Part of the problem, according to Mudryj, who is also a professor of microbiology and immunology at the University of California, Davis, School of Medicine, is that very little progress has been made in the development of new therapies. "This is an understudied cancer," she says, "and as a result, survival rates haven't really improved in the last 20 years."
New research, however, some of it conducted by Mudryj and her colleagues at UCD, suggests that certain microRNAs, small RNA molecules that help regulate genes in the body, can help suppress cancer. In a study published online in Molecular Carcinogenesis on April 11, 2015, Mudryj and her colleagues found that an overexpression of one microRNA, miR-148a, had a significant effect on bladder cancer cells. In short, it killed them.
"MicroRNAs naturally occur and are encoded in the genome, with the job to tamper down the expression of various proteins," says Mudryj." One microRNA can target numerous proteins. The key is to find which ones are going to inhibit the growth of the tumor and which ones will promote the growth of the tumor. There are literally hundreds of these microRNAs scattered throughout the genome."

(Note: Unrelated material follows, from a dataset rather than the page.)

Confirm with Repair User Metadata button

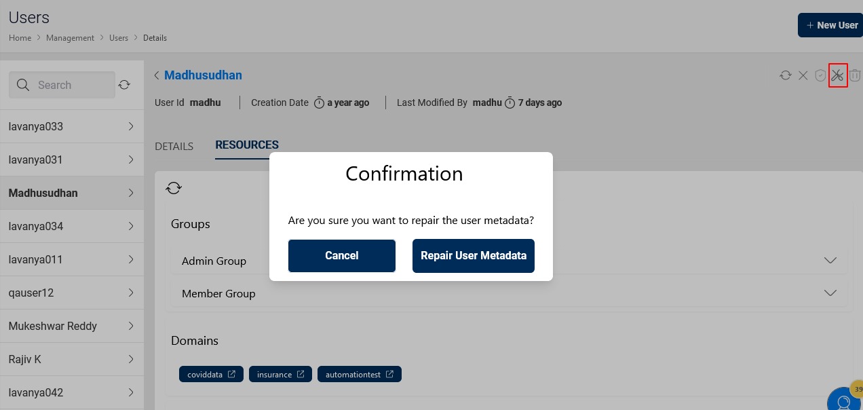pyautogui.click(x=473, y=256)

The team noticed that in the case of bladder cancer, there tended to be a shortage of miR-148a. "When you see any kind of shortage of a microRNA in a tumor, that is a hint the tumor, for whatever reason, is shutting something down," explains Mudryj. When they introduced it back, the cancer cells entered a state called apoptosis, or cell death. When you're treating cancer, says Mudryj, obviously this is what you want. The question was: How was miR-148a working, and what was it targeting?
"The most likely target we found was a gene called DNA methyltansferase 1," says Mudryj. "The protein this gene encodes changes the chromatin structure, which can have a global effect on the expression of genes. Targeting such a critical regulator is going to have great effect on the cell, and that's how we think this microRNA is working. It's targeting this particular gene."
The good news, says Mudryj, is that miR-148a can be produced artificially in a lab. "The technology to identify the shortage and to create the microRNA is perfectly doable," says Mudryj. "The challenge now is targeting. How do you deliver this package to the tumor, particularly if it's spread throughout the body? Targeting is a huge obstacle."
Fortunately, researchers are currently trying to overcome that challenge by exploring new methods to deliver targeted medicines throughout the body, such as research conducted at the Truman VA Medical Center in Missouri that uses a gold nanocage coated with chemicals from toad skin to target and penetrate certain cancer cells.
"If you can get this microRNA to the tumor," says Mudryj, "then this has the potential to be a really effective way of treating not just bladder cancer, but all manner of cancers."